ÉNONCÉ >>
Recopiez, s'il vous plaît, le passage du texte sur le comte d'Estaing qui commence aux mots « La guerre de » et s'arrête après les mots « tout particulier d’actualité. ».

EXTRAIT DU TEXTE >>
La vie aventureuse et mouvementée de Charles-Henri Comte d’Estaing
Dans le cadre de notre histoire maritime, et plus généralement de celle des dernières décennies de l’Ancien Régime, c’est une biographie d’un intérêt exceptionnel que nous donne le capitaine de vaisseau Jacques Michel, du service historique de la marine. Et ceci à bien des égards. Il retrace, en effet, dans une édition à la présentation prestigieuse, la vie d’un personnage hors du commun, tout à tour soldat, marin, grand administrateur, diplomate, dont l’activité fut telle, dans chacun de ces domaines, qu’en suivant ses pas, ce sont tous les événements importants de la seconde moitié du XVIIIe siècle que l’on parcourt : guerre de Succession [NDLR 20202 : d’Autriche], où nous le trouvons capitaine à 17 ans et colonel à 18 ; expédition de Lally-Tollendal en océan Indien, au cours de laquelle, colonel, il fait l’apprentissage de la mer : guerre de Sept Ans (1756-1763) où, à 31 ans, il est général : guerre de l’Indépendance américaine (1775-1783) où, cette fois, il est chef d’escadre. Entre-temps, les fonctions de gouverneur de l’île de Saint-Domingue et, plus tard, de la province de Touraine, ont élargi le champ de ses activités. On le voit, enfin, témoin au procès de Marie-Antoinette avant d’être lui-même arrêté en novembre 1793 et exécuté l’année suivante.
La guerre de l’Indépendance américaine qui, en ce qui concerne la France, fut essentiellement maritime, et le rôle qu’y joua d’Estaing, seul officier d’un grade élevé à avoir participé de bout en bout à sa préparation et à son exécution, tiennent à juste titre une large place dans l’ouvrage et lui donnent, en cette année du bicentenaire, un intérêt tout particulier d’actualité.

DONNÉES AFFICHÉES >>
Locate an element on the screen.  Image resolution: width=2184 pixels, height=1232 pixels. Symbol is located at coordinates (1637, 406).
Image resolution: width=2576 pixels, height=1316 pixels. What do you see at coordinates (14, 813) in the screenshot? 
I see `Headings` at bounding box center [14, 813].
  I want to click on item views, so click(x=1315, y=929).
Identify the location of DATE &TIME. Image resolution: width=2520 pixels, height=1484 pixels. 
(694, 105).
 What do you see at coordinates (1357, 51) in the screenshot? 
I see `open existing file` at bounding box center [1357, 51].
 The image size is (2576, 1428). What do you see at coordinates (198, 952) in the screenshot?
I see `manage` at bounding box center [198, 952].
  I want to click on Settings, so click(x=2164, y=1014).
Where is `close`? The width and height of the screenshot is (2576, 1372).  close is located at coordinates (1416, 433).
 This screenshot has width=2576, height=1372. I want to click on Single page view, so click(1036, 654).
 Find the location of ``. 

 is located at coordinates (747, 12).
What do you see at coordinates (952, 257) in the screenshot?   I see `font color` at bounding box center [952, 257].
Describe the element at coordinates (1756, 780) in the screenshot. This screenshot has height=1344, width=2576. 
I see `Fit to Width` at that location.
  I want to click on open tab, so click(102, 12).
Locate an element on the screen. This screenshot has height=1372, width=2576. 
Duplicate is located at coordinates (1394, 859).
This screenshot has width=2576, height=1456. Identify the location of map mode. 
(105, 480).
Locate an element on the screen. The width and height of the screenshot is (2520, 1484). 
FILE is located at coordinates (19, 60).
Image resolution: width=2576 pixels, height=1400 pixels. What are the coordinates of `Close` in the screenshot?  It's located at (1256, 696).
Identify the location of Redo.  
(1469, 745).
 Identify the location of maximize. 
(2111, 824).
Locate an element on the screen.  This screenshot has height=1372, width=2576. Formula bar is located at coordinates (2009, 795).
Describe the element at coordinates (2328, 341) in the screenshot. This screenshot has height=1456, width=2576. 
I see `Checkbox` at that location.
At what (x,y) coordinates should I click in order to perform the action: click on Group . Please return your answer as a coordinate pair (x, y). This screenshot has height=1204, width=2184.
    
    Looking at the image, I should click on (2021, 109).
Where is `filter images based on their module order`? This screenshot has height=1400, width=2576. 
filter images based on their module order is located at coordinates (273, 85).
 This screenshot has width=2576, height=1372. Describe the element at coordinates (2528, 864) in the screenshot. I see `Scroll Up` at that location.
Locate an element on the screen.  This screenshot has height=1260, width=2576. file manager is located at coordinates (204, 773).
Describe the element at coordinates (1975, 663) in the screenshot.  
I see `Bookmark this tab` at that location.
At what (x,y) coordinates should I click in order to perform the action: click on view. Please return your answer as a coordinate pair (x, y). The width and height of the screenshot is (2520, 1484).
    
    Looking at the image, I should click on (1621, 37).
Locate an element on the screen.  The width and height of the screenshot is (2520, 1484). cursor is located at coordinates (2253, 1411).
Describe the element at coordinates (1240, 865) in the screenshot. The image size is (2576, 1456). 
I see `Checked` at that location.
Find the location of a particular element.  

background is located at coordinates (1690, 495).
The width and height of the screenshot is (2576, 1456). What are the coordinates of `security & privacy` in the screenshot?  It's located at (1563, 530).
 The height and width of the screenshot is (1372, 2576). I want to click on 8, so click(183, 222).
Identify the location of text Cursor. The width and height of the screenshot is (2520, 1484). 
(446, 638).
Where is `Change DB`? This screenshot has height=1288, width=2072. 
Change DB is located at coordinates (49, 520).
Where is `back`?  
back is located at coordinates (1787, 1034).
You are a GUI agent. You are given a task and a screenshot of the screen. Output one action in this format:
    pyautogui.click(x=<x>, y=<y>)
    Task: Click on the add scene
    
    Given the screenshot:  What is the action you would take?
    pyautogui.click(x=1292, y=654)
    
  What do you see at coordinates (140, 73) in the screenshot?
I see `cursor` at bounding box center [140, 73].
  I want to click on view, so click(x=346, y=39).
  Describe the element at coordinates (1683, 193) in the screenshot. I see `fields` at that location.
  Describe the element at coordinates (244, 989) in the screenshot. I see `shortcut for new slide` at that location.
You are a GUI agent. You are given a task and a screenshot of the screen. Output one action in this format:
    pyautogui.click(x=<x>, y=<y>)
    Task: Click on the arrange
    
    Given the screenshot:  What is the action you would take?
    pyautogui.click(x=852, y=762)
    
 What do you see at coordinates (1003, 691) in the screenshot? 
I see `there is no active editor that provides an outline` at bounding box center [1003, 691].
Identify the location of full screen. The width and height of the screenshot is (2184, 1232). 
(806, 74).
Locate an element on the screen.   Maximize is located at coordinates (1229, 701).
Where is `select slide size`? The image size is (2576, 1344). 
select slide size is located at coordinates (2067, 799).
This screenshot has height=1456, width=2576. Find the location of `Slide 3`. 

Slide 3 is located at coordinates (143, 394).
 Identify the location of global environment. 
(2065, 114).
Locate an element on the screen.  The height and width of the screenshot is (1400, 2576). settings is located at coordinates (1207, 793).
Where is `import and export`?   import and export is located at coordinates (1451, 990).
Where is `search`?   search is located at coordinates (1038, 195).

RÉSULTAT >>
La guerre de l’Indépendance américaine qui, en ce qui concerne la France, fut essentiellement maritime, et le rôle qu’y joua d’Estaing, seul officier d’un grade élevé à avoir participé de bout en bout à sa préparation et à son exécution, tiennent à juste titre une large place dans l’ouvrage et lui donnent, en cette année du bicentenaire, un intérêt tout particulier d’actualité.